More than 100 people attended a virtual community meeting on Monday night to hear four grocers pitch their ideas to replace the Shop ‘n Save on Centre Avenue.

The online gathering marked a new phase of the Urban Redevelopment Authority’s 18-month effort to aggressively pursue grocers interested in serving the area. The agency owns the Centre Heldman Plaza site where the 35,000-square-foot former grocery store is located.

“Nobody’s been interested except those you see on the call today,” URA deputy executive director Diamonte Walker told residents. “Folks just were not interested and some of our main grocery store operators in the region were not interested.”

However, Walker said that meant the four grocers who did present — Family Tree Food Market, Fresh International Market, Pierre Development, and Salem’s Market & Grill — really want to be in the Hill.

For nearly three hours attendees weighed competing visions for the store.

Daniel Craddock and Khalid Morris of Family Tree Food Market described their grocery concept as an affordable mix between Whole Foods and Trader Joe’s. They see food as medicine, and want their store to help improve peoples’ lives by offering in-store innovations such as a dietary center.

“We make shopping fun, easy, informative, and customized to meet your unique budget, your health needs, and your cultural food preference,” said Craddock, a former Hill District resident with both business and public health degrees.

Craddock and Morris said they would offer prepared foods, meal kits, and food delivery, and a trolley to connect people with the store; they want to start farms on currently vacant land in the Hill to supply the store, and open in March 2022.

Residents seemed skeptical in an ensuing chat. One person noting she would not visit a dietician in a grocery store, while several asked about the company’s track record in the grocery business. Craddock and Morris said they have not yet operated a store, but they have assembled a team with deep experience in the industry.

“This is a new thing. This is a new concept,” said Morris. But “a lot of years, a lot of experience, a lot of calculated research went into [it].”

Pierre Development’s plan took a very different approach: The Hill District Food Co-Op aims not just to respond to community needs, but to have residents shape the business as member-owners.

“Instead of us making everyone else money, this is an opportunity for us to truly make our community start to recycle the money inside of its own doors,” said chef Claudy Pierre, who owns Pierre Development.

Pierre’s vision includes a storefront eatery and would be a one-stop shop for core groceries as well as specialty foods and local products, beer and wine. In addition, the plan includes another co-op, ACE Hardware, that would offer a range of home and garden items.

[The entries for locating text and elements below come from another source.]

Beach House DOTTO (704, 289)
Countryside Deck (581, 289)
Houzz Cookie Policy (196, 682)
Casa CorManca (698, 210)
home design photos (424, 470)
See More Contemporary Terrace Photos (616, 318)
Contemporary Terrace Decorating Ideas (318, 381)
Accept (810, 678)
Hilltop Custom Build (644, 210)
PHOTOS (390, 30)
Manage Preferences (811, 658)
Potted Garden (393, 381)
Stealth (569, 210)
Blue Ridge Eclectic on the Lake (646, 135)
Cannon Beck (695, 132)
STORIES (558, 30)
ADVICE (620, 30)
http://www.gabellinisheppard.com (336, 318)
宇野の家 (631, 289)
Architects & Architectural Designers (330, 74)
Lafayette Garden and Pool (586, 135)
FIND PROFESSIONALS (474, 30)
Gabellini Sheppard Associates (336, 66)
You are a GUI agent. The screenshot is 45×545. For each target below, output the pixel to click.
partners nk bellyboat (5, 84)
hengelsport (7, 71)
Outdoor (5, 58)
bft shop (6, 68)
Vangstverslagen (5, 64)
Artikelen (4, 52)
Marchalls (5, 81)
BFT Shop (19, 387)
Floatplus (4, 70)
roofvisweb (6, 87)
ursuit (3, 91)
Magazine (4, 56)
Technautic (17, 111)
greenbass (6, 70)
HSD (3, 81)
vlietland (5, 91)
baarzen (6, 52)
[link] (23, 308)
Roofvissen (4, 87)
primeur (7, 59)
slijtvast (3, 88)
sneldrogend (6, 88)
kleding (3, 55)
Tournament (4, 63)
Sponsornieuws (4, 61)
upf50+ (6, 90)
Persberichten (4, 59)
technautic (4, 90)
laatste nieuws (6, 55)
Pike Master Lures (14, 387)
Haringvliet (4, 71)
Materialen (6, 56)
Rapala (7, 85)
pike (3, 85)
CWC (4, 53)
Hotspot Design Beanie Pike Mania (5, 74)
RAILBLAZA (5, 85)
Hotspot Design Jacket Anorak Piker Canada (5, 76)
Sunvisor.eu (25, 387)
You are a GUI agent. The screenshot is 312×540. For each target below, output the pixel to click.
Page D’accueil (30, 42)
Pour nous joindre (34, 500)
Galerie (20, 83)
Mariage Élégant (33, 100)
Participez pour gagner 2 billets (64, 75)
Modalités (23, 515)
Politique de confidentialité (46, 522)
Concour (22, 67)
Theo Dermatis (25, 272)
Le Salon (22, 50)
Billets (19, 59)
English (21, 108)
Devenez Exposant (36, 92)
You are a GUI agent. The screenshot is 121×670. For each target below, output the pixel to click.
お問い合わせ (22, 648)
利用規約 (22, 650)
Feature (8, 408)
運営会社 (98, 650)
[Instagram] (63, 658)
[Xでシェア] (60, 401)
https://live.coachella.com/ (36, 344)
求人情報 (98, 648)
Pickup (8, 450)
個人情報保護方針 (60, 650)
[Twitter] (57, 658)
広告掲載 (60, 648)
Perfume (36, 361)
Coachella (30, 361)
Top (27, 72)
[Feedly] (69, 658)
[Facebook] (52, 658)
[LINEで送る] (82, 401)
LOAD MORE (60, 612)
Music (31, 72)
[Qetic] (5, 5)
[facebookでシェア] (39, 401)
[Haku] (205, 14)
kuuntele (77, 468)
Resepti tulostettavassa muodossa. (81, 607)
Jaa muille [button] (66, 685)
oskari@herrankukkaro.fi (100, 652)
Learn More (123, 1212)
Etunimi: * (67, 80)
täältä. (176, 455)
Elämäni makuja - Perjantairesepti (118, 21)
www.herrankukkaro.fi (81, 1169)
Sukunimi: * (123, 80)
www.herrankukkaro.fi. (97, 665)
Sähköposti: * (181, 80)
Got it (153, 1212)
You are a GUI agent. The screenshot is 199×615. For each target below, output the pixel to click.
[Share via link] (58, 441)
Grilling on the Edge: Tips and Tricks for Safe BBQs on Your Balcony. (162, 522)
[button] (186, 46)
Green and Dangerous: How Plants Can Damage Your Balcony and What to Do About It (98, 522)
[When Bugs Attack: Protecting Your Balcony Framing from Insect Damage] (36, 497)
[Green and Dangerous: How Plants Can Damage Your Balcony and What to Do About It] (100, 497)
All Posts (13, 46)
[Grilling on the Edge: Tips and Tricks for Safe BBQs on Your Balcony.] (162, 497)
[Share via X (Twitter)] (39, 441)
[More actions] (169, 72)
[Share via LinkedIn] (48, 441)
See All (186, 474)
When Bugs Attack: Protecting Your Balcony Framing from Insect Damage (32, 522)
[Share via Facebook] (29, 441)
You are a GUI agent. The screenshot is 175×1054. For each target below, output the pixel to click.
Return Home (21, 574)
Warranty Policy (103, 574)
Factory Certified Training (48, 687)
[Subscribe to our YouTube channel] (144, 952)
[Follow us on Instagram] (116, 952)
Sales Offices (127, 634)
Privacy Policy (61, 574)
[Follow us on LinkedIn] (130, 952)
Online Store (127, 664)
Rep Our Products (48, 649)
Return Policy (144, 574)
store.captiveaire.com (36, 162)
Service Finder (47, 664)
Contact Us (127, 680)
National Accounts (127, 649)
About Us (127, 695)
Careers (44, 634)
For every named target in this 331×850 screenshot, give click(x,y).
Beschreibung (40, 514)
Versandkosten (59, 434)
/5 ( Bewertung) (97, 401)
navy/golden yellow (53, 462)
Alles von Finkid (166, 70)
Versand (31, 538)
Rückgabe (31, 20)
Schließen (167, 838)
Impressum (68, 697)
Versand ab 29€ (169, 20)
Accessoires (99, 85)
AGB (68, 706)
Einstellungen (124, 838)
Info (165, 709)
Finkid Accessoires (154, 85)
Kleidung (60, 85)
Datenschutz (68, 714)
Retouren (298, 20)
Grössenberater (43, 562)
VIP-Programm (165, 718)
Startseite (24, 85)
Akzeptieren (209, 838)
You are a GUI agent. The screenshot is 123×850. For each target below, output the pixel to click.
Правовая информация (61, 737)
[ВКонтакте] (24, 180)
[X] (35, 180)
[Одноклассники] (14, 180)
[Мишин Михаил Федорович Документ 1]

Pierre said his concept brings together people who have been working in the community for years and leverages their particular expertise: Raqueeb Bey, the founder and director of Black Urban Gardeners; Carol Hardeman, co-director of the Hill District Consensus Group; and LaKeisha Wolf, the executive director of the Ujamaa Collective. Pierre runs the nonprofit Empowerment, Awareness, and Training (EAT) Initiative, which helps “food-insecure communities throughout the Pittsburgh, PA region to source, procure, and prepare their own healthy food.”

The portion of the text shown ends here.